Having a Controlled Substance Contract in Place is NOT Enough

Controlled substance prescribing is innately subjective. Every provider should have a contract.. and then some.

Controlled substance prescribing always has a subjective component, whether it is opioids for chronic pain, benzodiazepines for anxiety, or stimulants for ADHD. Distinguishing between a patient who has a legitimate need for a controlled substance versus a patient who may be inclined to use these drugs for addiction is one of the most challenging positions prescribers face.

Practices prescribing controlled substances have traditionally been expected to have controlled substance contracts or agreements between the practice and the patient. Recently, more prescribers are expected to have a contract, including pediatricians and general practitioners, when initiating and maintaining patients on controlled substances. These contracts are necessary when prescribing medications for insomnia, muscle spasms, chronic pain, anxiety, and ADHD.

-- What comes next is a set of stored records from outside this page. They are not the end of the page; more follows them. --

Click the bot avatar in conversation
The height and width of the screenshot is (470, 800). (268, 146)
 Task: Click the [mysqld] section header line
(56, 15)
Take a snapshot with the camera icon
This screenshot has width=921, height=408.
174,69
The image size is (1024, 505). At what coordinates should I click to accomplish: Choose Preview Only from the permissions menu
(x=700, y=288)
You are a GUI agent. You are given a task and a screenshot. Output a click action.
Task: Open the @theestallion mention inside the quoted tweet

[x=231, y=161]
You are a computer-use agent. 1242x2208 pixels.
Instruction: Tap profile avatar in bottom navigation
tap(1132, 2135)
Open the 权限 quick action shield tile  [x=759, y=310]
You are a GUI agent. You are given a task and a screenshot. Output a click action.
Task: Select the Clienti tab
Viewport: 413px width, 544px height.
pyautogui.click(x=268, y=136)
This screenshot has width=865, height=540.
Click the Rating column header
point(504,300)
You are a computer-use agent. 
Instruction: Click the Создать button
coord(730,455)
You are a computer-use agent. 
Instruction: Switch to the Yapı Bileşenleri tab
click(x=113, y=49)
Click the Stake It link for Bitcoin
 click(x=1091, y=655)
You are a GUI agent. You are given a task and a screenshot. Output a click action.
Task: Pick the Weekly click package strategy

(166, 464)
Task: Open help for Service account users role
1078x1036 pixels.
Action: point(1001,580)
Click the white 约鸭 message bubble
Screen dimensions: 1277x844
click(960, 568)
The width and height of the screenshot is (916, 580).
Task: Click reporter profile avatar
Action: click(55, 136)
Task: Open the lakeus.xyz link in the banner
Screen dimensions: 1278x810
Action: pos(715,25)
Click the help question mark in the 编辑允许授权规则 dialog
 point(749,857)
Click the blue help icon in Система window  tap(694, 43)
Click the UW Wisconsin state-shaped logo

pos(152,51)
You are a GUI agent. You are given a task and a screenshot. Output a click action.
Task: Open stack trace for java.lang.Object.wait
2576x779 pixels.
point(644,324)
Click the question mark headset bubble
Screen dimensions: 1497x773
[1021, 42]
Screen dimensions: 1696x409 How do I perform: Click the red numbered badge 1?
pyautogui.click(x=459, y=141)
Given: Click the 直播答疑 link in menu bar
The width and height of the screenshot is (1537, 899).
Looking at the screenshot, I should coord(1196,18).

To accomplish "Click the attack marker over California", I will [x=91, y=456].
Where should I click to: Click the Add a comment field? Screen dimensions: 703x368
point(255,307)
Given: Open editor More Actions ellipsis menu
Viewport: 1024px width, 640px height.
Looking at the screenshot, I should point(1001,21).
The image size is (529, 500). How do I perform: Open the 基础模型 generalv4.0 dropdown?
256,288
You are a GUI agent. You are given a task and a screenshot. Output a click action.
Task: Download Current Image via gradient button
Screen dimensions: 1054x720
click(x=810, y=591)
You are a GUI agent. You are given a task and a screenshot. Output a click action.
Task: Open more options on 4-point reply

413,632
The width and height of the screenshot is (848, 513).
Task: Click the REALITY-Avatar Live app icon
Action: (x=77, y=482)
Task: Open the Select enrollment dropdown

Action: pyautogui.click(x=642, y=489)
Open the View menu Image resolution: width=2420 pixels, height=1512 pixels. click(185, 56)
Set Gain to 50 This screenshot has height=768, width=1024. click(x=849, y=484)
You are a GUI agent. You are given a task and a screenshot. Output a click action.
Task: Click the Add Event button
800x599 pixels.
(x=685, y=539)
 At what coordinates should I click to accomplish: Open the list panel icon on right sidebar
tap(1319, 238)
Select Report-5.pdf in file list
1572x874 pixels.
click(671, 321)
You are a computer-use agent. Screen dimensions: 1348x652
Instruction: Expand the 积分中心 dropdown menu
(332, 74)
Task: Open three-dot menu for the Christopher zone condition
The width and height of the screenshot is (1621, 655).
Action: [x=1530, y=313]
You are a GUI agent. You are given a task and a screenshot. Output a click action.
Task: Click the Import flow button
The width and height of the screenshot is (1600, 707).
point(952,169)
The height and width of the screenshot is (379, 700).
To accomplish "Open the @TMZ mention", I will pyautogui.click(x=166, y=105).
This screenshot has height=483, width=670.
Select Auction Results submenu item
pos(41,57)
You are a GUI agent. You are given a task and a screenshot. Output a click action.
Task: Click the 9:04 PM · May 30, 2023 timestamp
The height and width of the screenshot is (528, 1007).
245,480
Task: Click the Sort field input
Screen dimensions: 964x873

Clear communication and understanding are vital when prescribing controlled substances for patients. Although controlled substance contracts are intended to convey certain treatment guidelines, some patients feel judged or forced into signing them, feeling overwhelmed and intimidated.  For example, some patients claim to feel criminalized when required to abide by the contract, and a simple conversation may improve the communication process. The intention of a controlled substance contract is to facilitate patient and provider communication while enhancing compliance and understanding of their roles and responsibilities regarding treatment with controlled substances.

Sample controlled substance contracts are available from NIDA at the NIH and FDA, while many practices decide to compose a custom contract fit for their practice and patients.

Having a controlled substance agreement in place goes beyond documenting patient and prescriber understanding, as this is required by some state medical boards and several insurance companies to approve a chronic controlled substance. The American Medical Association (AMA) states that informed consent goes beyond simply getting a patient signature, and this written document acts as a process of communication between the patient and the prescriber. The contract between a patient and the provider must be documented with a timestamp in the chart to efficiently retrieve this data in the case of an audit. To demonstrate concrete understanding, practices often require the patient to initial each line of the contract to confirm comprehension.

Scriptulate provides the framework to save this vital information securely and integrates alert functions for reminders when a contract may be expiring. We strongly feel that it is crucial to offer as much communication necessary to allow the patient to comprehend and apply the content in the agreement ultimately. The patient and the provider should have as much clarity as possible regarding the potential risks of taking controlled substances while aiming to improve the patient’s quality of life safely.